Pensato per bambini dai 9 anni in su, questo manuale interattivo ha l’ambizione di formare piccoli «agenti segreti... per sopravvivere nel mondo dei grandi», ovvero diventare come loro – grandi –, se non meglio. L’addestramento si articola appunto in cinquanta missioni (più una a scelta finale), con tanto di patentino su cui segnare le imprese andate in porto, quelle riuscite parzialmente e quelle fallite, insieme con le abilità e le conoscenze apprese (tecniche, emotive, relazionali...).

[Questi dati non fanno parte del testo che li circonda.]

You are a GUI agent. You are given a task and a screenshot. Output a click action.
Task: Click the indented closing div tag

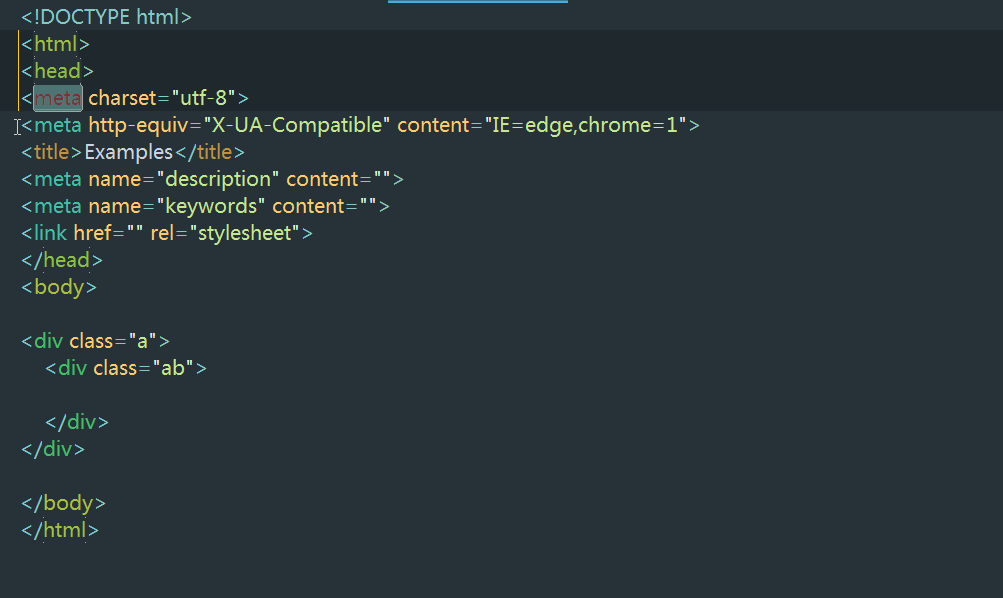coord(77,422)
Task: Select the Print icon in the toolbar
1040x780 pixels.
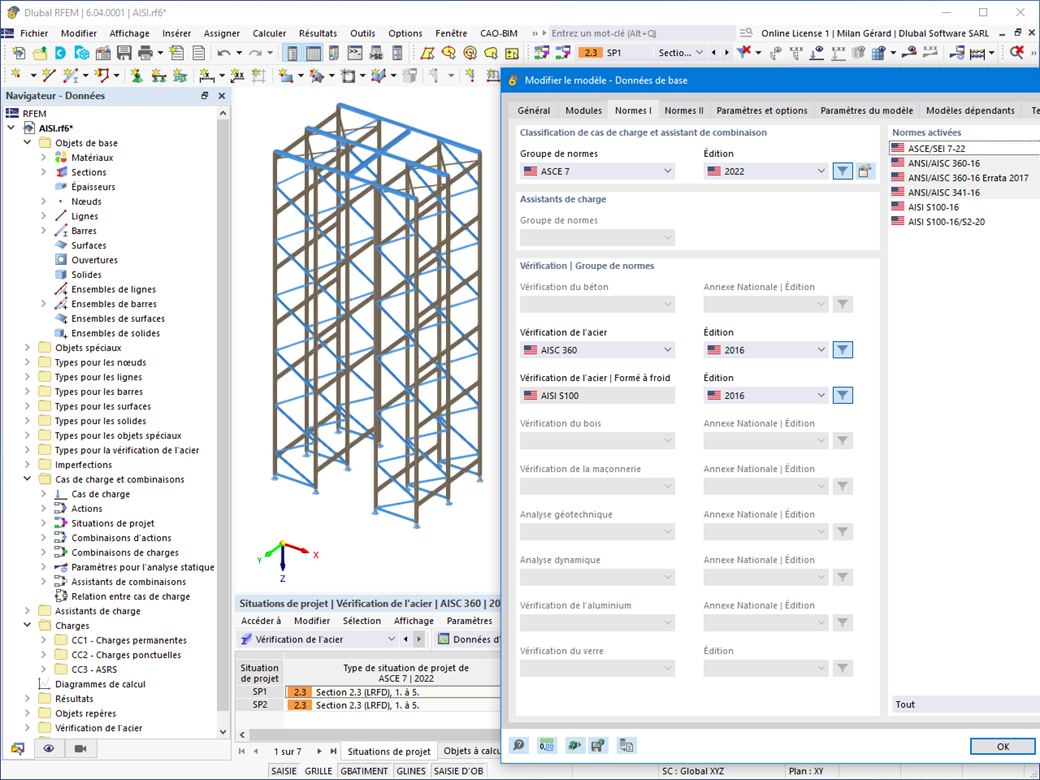Action: 143,52
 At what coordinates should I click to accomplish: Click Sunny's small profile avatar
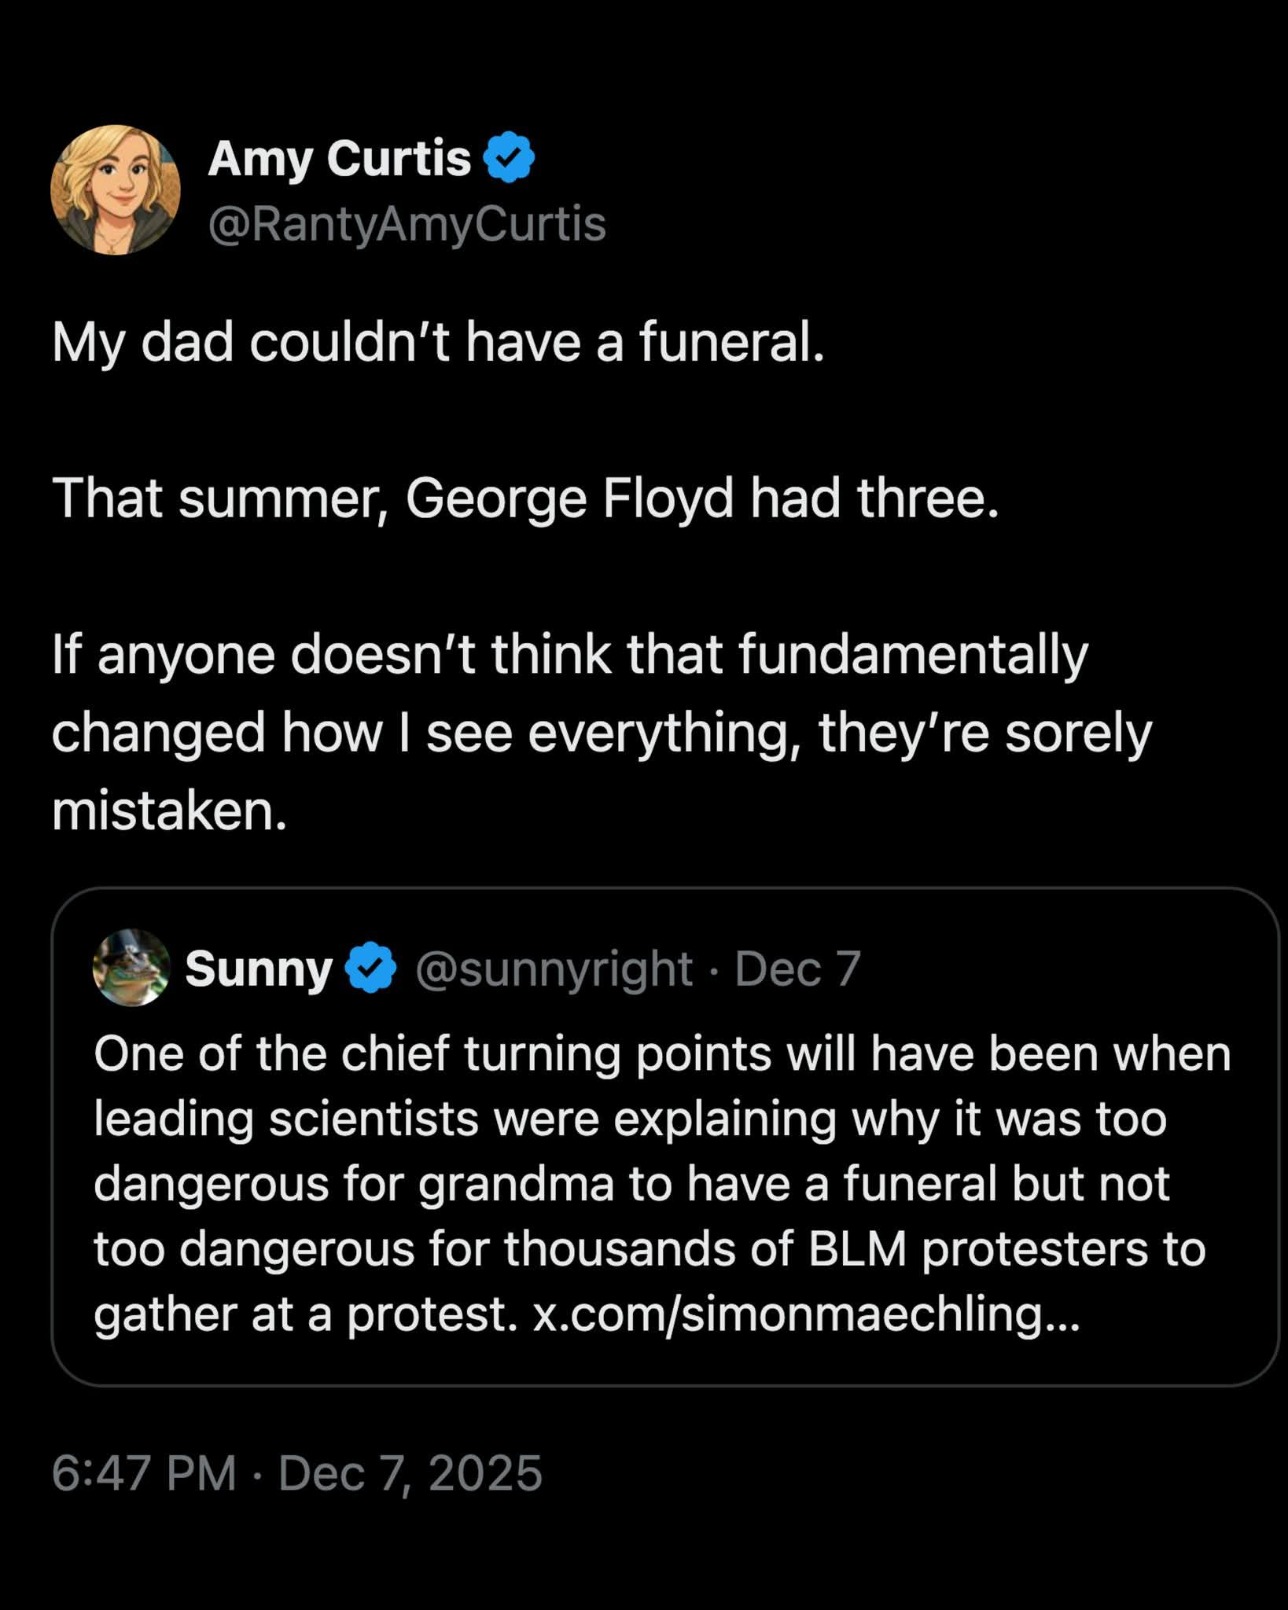point(131,967)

Oltre alla carta di identità segreta, l’aspirante spia dovrà equipaggiarsi di un kit di sopravvivenza: niente di losco, per carità, ma semplici strumenti di lavoro, utili pure nella vita di tutti i giorni, come agenda e penna, calcolatrice, computer, macchina fotografica e persino un drone – meglio se regalato da un «cugino ricco».
Indispensabile sarà poi crearsi una rete di alleanze, occulte ovviamente, diventando soci di altri agenti segreti coetanei e procacciandosi spie amiche tra gli adulti, «disponibili a fare il “doppio gioco”, a insegnarti le cose che non sai, a rivelarti qualcuno dei segreti dei grandi». La prima competenza da acquisire, infatti, è la capacità di osservare e carpire segreti altrui: tra le missioni preliminari compaiono, ad esempio, quelle di «spiare i genitori» e «fare un elenco di tutto ciò che c’è in casa».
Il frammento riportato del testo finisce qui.